Il ne faut pas chercher le fond réactionnaire célinien ailleurs que dans ce va-et-vient antiprogressiste qui refuse les promesses de l’avenir au bénéfice d’un mythe passéiste. […] La guerre offre donc au Progrès un espace infini d’expérimentation, tandis que l’antienne réactionnaire lui emprunte une temporalité autre, un découpage mythologique de l’Histoire […] L’essence réactionnaire des « chroniques » céliniennes n’est jamais que la réaction d’une temporalité réécrite et mythifiée, au regard d’un espace artificiel, lui-même crypté et dévasté par la technologie160.

Précisons toutefois que Céline n’est pas dupe de la nostalgie qu’éveille en lui ce passé mythifié et que le discours réactionnaire qu’il tient sur l’après-guerre s’autoparodie. Si la Belle Époque représente pour lui un idéal historique, c’est un idéal passé au crible de sa propre désillusion qui suscite bien un discours passéiste et sert surtout la réécriture de l’histoire de la Seconde Guerre mondiale à laquelle il se livre. L’idéologie des chroniques que Céline se réapproprie relève donc d’un nationalisme décadentiste qui dresse d’autant mieux la critique du déclin moderne qu’il se nourrit du mythe d’un passé glorieux sur lequel se fondait jadis la suprématie culturelle française.

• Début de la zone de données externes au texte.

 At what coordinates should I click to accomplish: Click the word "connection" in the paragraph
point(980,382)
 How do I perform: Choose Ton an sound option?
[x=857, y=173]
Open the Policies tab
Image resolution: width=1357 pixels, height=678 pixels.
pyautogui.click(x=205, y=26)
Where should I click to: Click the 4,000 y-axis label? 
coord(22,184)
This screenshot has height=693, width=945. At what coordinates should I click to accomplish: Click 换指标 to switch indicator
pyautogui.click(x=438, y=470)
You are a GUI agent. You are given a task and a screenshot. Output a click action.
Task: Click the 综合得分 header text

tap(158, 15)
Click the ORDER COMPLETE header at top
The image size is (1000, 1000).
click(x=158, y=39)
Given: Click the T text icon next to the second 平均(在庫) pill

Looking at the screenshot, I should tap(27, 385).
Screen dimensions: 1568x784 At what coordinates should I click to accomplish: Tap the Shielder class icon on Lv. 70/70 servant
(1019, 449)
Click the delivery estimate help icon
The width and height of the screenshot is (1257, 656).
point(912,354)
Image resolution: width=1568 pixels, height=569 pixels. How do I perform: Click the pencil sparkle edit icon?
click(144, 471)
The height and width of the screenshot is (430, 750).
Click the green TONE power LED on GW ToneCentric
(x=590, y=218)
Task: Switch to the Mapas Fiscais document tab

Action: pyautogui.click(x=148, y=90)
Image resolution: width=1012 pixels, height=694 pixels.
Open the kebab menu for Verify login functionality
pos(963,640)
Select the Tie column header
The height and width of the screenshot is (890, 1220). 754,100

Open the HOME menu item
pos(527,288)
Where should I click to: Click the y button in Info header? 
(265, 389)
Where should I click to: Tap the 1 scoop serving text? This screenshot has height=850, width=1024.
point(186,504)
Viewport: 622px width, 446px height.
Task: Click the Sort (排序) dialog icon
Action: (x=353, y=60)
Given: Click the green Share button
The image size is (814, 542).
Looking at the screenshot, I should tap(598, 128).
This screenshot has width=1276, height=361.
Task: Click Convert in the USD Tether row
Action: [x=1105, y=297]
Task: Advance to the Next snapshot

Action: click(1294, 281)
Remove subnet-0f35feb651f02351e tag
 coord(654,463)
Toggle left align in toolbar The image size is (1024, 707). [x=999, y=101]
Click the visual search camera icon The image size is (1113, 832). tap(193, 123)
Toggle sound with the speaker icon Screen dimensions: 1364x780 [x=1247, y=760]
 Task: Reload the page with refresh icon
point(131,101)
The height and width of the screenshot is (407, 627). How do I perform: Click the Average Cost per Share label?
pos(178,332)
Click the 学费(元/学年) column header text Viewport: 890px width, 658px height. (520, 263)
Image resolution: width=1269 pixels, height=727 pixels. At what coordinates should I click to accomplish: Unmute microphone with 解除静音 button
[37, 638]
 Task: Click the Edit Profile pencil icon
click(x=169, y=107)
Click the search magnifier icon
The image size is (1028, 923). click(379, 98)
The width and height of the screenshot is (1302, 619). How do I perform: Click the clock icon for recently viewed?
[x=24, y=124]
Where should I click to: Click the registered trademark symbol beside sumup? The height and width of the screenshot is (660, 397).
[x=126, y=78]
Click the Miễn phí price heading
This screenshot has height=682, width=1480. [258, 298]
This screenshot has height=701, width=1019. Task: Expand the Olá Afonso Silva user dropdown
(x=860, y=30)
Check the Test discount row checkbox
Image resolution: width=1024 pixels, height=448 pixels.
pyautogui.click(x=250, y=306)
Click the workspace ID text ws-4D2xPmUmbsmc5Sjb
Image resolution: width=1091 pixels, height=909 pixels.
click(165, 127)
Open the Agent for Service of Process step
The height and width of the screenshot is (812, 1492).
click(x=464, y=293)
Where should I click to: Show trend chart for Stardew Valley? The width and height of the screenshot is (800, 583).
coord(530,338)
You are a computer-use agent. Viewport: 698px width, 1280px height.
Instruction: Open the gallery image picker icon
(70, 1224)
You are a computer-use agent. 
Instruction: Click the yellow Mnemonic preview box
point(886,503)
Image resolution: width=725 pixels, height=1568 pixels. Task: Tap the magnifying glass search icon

Mais ce qui permet à Céline de relier directement la veine nationaliste du genre aux causes de l’extrême droite française, ce sont les schémas anthropologiques qui structurent la représentation de l’histoire au Moyen Âge. Les chroniques des Croisades, sans doute sous l’influence de l’épique et de la chanson de geste en particulier, restituent la mémoire d’une collectivité à travers des schémas structuraux anthropologiques. Opposition et conjonction entre le Ciel et la Terre, avec les interventions divines, les miracles, les reliques et la figure médiatrice du roi ou du seigneur ; opposition entre les forces du Bien et du Mal, du Droit et du Tort, du Même et de l’Autre (les Chrétiens contre les Sarrasins). Oppositions enfin dans l’ordre de puissance (rapports de domination / de soumission entre le roi / le

seigneur et ses vassaux, de force / de faiblesse entre les Chrétiens et les Sarrasins). Ce système d’oppositions n’empêche pas que les chroniqueurs démontrent une connaissance approfondie des problèmes économiques, diplomatiques et politiques dont relèvent les événements de leurs temps. Mais ces schémas anthropologiques demeurent la toile de fond sur laquelle s’écrit l’histoire. Céline simplifie à l’extrême ces schémas structuraux pour représenter les différentes menaces qui pèsent selon lui sur la nation française. On peut schématiser la géopolitique de l’Europe médiévale de Céline par les quatre axiomes suivants. La grandeur de la nation française est révolue et le pays connaît une ère de décadence dans l’après-guerre. Les Juifs et les Français qui leur obéissent, Ganelons des temps modernes, forment les figures d’un Même comme traître qui sont les premiers responsables de ce déclin. L’Asie est cet Autre menaçant, figure du barbare qui, dans le contexte de la guerre froide, fait peser sur la France la menace communiste et peut à tout moment reproduire les Invasions Barbares du haut Moyen Âge. Enfin, parce qu’ils font partie de notre civilisation chrétienne, les Allemands sont des alliés sûrs qui justifient la collaboration. Ces quatre axiomes fondent dans Nord la représentation d’une crise ontologique qui touche l’Europe.